Prevention and Management
From a practical clinical standpoint, using prevention strategies to minimize efavirenz-related CNS symptoms can play an important role in the patient's tolerance of an efavirenz-based regimen. Although clear guidelines do not exist regarding prevention and management of efavirenz-related CNS symptoms, we offer the following recommendations:
- To diminish early CNS adverse effects, such as dizziness, take efavirenz at nighttime. Even with nighttime dosing, some patients will have persistent symptoms, particularly in the morning.
- Take efavirenz on an empty stomach. Taking efavirenz with food will substantially increase plasma efavirenz levels.
- Therapeutic drug level monitoring is not routinely recommended.
- Although no formal recommendations exist regarding use of efavirenz with coexisting psychiatric illness, providers should address any past or current psychiatric issues prior to the patient initiating therapy. In particular, the provider should address any history of depression with suicidal ideation, psychosis, and post-traumatic stress disorder (PTSD), as these disorders may worsen on efavirenz therapy.
- For individuals with a past or current psychiatric disorder, we recommend obtaining psychiatric consultation prior to initiating therapy with efavirenz.
- In general, patients with active, uncontrolled psychiatric disorders are not good candidates to receive efavirenz.

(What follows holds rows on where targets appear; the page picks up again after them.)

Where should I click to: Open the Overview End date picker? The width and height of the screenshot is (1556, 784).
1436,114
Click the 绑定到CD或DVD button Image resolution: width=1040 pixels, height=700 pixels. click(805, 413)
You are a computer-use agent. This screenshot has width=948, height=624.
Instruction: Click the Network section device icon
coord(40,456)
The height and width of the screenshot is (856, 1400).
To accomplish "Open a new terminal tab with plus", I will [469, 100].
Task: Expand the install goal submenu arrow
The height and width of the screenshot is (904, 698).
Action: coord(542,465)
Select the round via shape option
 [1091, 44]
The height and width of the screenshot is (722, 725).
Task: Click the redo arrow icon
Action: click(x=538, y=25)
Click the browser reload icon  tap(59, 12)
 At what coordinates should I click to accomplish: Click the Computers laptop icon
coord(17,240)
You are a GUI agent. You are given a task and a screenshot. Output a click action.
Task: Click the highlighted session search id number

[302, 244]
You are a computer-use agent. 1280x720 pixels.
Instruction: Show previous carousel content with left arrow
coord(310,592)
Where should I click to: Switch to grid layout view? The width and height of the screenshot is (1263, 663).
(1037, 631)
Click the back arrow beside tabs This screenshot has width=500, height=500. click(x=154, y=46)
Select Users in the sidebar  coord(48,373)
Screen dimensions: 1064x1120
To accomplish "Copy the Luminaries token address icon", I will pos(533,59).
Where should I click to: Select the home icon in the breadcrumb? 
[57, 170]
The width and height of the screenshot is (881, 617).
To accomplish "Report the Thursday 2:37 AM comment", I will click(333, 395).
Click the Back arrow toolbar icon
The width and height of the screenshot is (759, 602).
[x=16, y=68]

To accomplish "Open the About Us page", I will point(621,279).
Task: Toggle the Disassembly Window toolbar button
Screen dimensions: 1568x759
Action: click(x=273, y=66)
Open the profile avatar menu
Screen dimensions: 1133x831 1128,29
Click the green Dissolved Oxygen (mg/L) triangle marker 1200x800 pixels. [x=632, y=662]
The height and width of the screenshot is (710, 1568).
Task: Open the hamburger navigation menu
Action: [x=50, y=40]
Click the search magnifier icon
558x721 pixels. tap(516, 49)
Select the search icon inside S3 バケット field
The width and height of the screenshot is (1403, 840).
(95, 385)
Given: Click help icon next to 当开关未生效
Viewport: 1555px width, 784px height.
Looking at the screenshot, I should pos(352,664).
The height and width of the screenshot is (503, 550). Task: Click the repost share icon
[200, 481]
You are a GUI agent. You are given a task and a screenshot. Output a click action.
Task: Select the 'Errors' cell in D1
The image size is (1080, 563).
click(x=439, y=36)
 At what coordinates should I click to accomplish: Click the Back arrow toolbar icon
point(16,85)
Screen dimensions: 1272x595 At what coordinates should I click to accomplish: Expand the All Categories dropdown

- For individuals taking efavirenz who develop a new psychiatric disorder or a worsening of an underlying psychiatric disorder while on efavirenz therapy, psychiatric consultation is warranted. In this setting, medical providers should consider organic causes of neuropsychiatric symptoms, but in the absence of a clear organic cause, strong consideration should be made to replace efavirenz with an alternative antiretroviral regimen, especially given the number of effective alternatives now available.
- Individuals with significant neuropsychiatric symptoms that persist after 4 weeks on efavirenz, the clinician should consider switching to a different antiretroviral regimen that does not contain efavirenz. The clinician should base this decision on the severity of efavirenz-related symptoms, the patient's input, and the options available for other antiretroviral regimens. A recently published study described 32 men who switched from efavirenz to etravirine and the switch resulted in significant improvement in grade 2 to 4 central nervous system adverse effects, with no adverse impact on control of HIV RNA levels.